A JOURNALIST for Cambodia Television Network said yesterday that he had been summoned by the Banteay Meanchey provincial court on suspicion of spreading disinformation for his coverage of a land dispute.
Soush Saroeun, executive managing director of the ARP-OITC Group, which filed the complaint, said CTN’s coverage of the dispute had been unfairly biased against his firm.
“Our lawyer filed a complaint against them because we bought the land from villagers and allowed them to plant rice on our land, but [CTN] looked down on us,” Soush Saroeun said.
The complaint is strange because they did not ask us for a correction, but filed... directly to the court.
Banteay Meanchey provincial prosecutor So Rath said the complaint alleged that CTN’s Lai Ly had affected the “honour” of ARP-OITC with its report on the land dispute in Banteay Meanchey’s Phnom Srok district.
Lai Ly has been ordered to appear at the provincial court on October 11.
Soush Saroeun said the conflict had emerged over 7 hectares of land out of 100 hectares his firm purchased in 2008. The 7 hectares, he said, are also claimed by Lay Saran, the Royal Cambodian Armed Forces deputy commander in Phnom Srok district.

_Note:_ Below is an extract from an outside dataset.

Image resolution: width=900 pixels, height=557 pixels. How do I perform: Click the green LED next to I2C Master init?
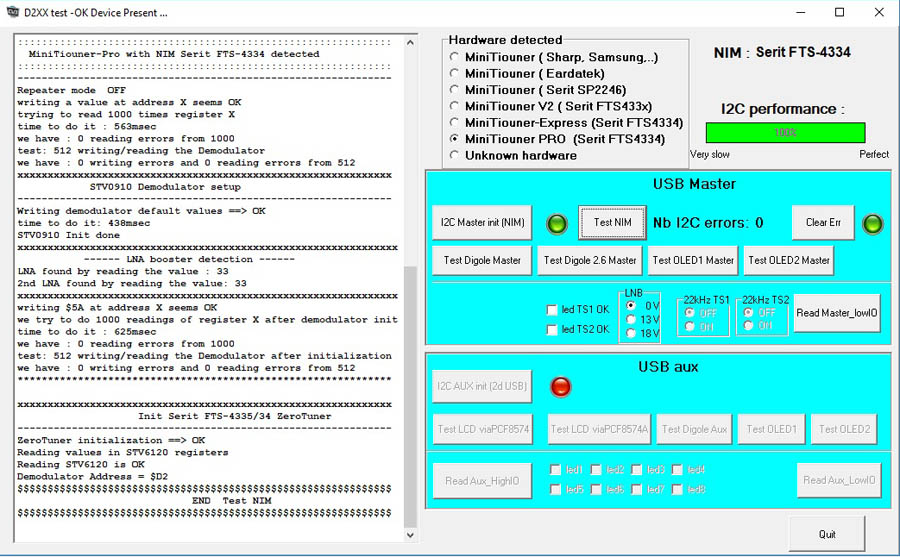[x=558, y=224]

Lay Saran could not be reached for comment. Lai Ly said yesterday that he had yet to receive the summons.
The report in question, which appeared on CTN’s website, was balanced and included comments from all parties concerned, he added.
“I respected the professional code of ethics, so I am not worried,” he said.

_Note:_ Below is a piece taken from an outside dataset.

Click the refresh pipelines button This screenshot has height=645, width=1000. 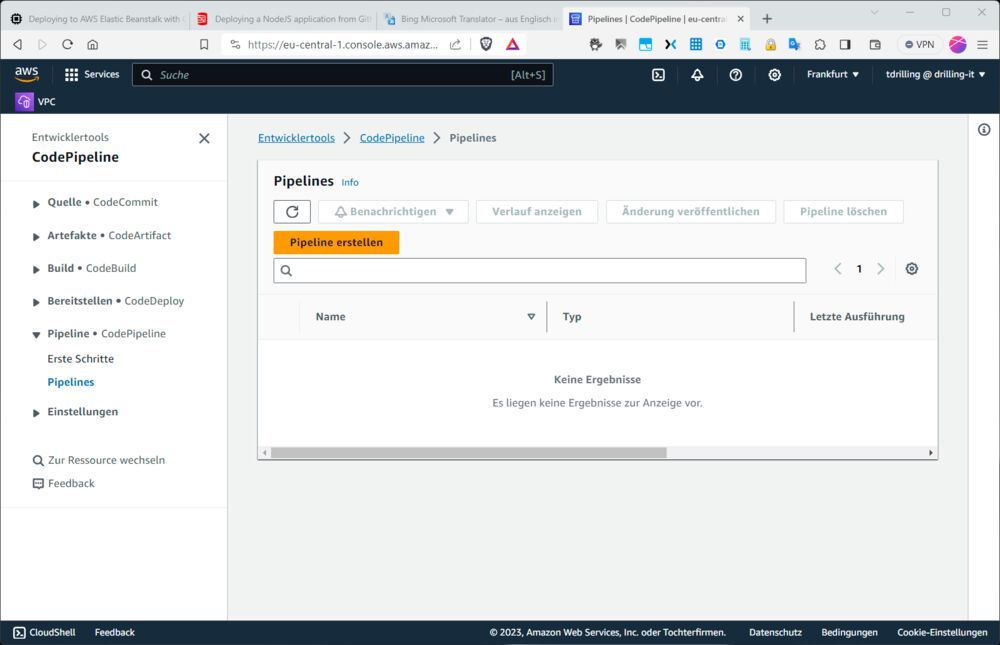(292, 212)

CTN news director Huy Vannak said the complaint had failed to make specific allegations about the report.
“The complaint is strange because they did not ask us for a correction, but filed the complaint directly to the court,” he said.
Um Sarin, president of the Cambodian Association for the Protection of Journalists, said that if the court chooses to bring charges against Lai Ly or CTN, it should bring them under the Kingdom’s 1995 Press Law, rather than utilising criminal defamation or disinformation charges.
In a report released last month, Surya Subedi, the United Nations special rapporteur on human rights in Cambodia, recommended that defamation and disinformation be decriminalised.
“The law regarding defamation and disinformation has been used selectively and in a biased manner against journalists, human rights activists and political leaders, and the courts do not seem to interpret the law and the restrictions on freedom of expression according to domestic laws, much less international standards binding Cambodia,” Subedi wrote.